Each line of the material must appear again in the answer, exactly.

**Task data:**
*** Block opens ***

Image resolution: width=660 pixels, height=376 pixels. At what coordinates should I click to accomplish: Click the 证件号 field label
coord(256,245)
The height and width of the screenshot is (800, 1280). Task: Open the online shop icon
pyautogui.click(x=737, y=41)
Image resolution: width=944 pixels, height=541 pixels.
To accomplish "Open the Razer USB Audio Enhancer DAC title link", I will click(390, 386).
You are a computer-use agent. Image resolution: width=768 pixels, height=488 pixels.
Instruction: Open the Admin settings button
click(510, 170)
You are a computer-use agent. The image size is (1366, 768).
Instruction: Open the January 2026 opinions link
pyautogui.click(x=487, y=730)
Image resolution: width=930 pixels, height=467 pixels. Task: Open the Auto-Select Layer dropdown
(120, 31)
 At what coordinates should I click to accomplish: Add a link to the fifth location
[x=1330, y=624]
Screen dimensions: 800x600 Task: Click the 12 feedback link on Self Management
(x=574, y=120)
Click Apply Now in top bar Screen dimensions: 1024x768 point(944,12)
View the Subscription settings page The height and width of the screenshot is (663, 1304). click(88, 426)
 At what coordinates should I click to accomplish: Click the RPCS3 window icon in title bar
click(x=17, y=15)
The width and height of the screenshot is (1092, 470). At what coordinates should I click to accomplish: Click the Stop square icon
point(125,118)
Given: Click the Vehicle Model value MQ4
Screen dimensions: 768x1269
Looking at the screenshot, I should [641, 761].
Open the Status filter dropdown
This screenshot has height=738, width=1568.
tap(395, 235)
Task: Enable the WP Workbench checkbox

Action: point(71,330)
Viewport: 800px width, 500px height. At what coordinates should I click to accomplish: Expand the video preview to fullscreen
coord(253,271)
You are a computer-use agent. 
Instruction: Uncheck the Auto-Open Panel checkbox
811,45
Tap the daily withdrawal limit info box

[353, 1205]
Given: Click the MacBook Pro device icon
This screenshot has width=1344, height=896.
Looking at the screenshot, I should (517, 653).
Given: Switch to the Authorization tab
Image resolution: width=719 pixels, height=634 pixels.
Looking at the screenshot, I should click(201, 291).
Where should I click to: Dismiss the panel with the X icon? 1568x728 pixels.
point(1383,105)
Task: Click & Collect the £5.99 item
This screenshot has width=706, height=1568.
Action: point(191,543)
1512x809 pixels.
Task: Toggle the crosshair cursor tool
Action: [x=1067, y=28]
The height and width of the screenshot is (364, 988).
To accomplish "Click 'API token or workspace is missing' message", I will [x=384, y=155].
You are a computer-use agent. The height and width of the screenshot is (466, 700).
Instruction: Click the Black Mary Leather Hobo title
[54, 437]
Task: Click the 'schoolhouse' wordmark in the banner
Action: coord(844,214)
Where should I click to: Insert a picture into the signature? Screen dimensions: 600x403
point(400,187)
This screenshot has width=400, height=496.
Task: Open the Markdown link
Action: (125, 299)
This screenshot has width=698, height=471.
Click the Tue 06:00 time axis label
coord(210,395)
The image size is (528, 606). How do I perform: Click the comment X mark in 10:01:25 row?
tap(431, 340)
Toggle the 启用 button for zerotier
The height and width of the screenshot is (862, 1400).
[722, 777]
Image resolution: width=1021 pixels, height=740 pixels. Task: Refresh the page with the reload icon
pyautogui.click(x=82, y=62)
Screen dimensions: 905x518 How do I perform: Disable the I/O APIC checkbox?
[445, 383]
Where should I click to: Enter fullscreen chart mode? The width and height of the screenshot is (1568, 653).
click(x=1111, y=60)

*** Block closes ***

**Output for this exercise:**
Image resolution: width=660 pixels, height=376 pixels. At what coordinates should I click to accomplish: Click the 证件号 field label
coord(256,245)
The height and width of the screenshot is (800, 1280). Task: Open the online shop icon
pyautogui.click(x=737, y=41)
Image resolution: width=944 pixels, height=541 pixels.
To accomplish "Open the Razer USB Audio Enhancer DAC title link", I will click(390, 386).
You are a computer-use agent. Image resolution: width=768 pixels, height=488 pixels.
Instruction: Open the Admin settings button
click(510, 170)
You are a computer-use agent. The image size is (1366, 768).
Instruction: Open the January 2026 opinions link
pyautogui.click(x=487, y=730)
Image resolution: width=930 pixels, height=467 pixels. Task: Open the Auto-Select Layer dropdown
(120, 31)
 At what coordinates should I click to accomplish: Add a link to the fifth location
[x=1330, y=624]
Screen dimensions: 800x600 Task: Click the 12 feedback link on Self Management
(x=574, y=120)
Click Apply Now in top bar Screen dimensions: 1024x768 point(944,12)
View the Subscription settings page The height and width of the screenshot is (663, 1304). click(88, 426)
 At what coordinates should I click to accomplish: Click the RPCS3 window icon in title bar
click(x=17, y=15)
The width and height of the screenshot is (1092, 470). At what coordinates should I click to accomplish: Click the Stop square icon
point(125,118)
Given: Click the Vehicle Model value MQ4
Screen dimensions: 768x1269
Looking at the screenshot, I should [641, 761].
Open the Status filter dropdown
This screenshot has height=738, width=1568.
tap(395, 235)
Task: Enable the WP Workbench checkbox

Action: point(71,330)
Viewport: 800px width, 500px height. At what coordinates should I click to accomplish: Expand the video preview to fullscreen
coord(253,271)
You are a computer-use agent. 
Instruction: Uncheck the Auto-Open Panel checkbox
811,45
Tap the daily withdrawal limit info box

[353, 1205]
Given: Click the MacBook Pro device icon
This screenshot has width=1344, height=896.
Looking at the screenshot, I should (517, 653).
Given: Switch to the Authorization tab
Image resolution: width=719 pixels, height=634 pixels.
Looking at the screenshot, I should click(201, 291).
Where should I click to: Dismiss the panel with the X icon? 1568x728 pixels.
point(1383,105)
Task: Click & Collect the £5.99 item
This screenshot has width=706, height=1568.
Action: point(191,543)
1512x809 pixels.
Task: Toggle the crosshair cursor tool
Action: [x=1067, y=28]
The height and width of the screenshot is (364, 988).
To accomplish "Click 'API token or workspace is missing' message", I will [x=384, y=155].
You are a computer-use agent. The height and width of the screenshot is (466, 700).
Instruction: Click the Black Mary Leather Hobo title
[54, 437]
Task: Click the 'schoolhouse' wordmark in the banner
Action: coord(844,214)
Where should I click to: Insert a picture into the signature? Screen dimensions: 600x403
point(400,187)
This screenshot has width=400, height=496.
Task: Open the Markdown link
Action: (125, 299)
This screenshot has width=698, height=471.
Click the Tue 06:00 time axis label
coord(210,395)
The image size is (528, 606). How do I perform: Click the comment X mark in 10:01:25 row?
tap(431, 340)
Toggle the 启用 button for zerotier
The height and width of the screenshot is (862, 1400).
[722, 777]
Image resolution: width=1021 pixels, height=740 pixels. Task: Refresh the page with the reload icon
pyautogui.click(x=82, y=62)
Screen dimensions: 905x518 How do I perform: Disable the I/O APIC checkbox?
[445, 383]
Where should I click to: Enter fullscreen chart mode? The width and height of the screenshot is (1568, 653).
click(x=1111, y=60)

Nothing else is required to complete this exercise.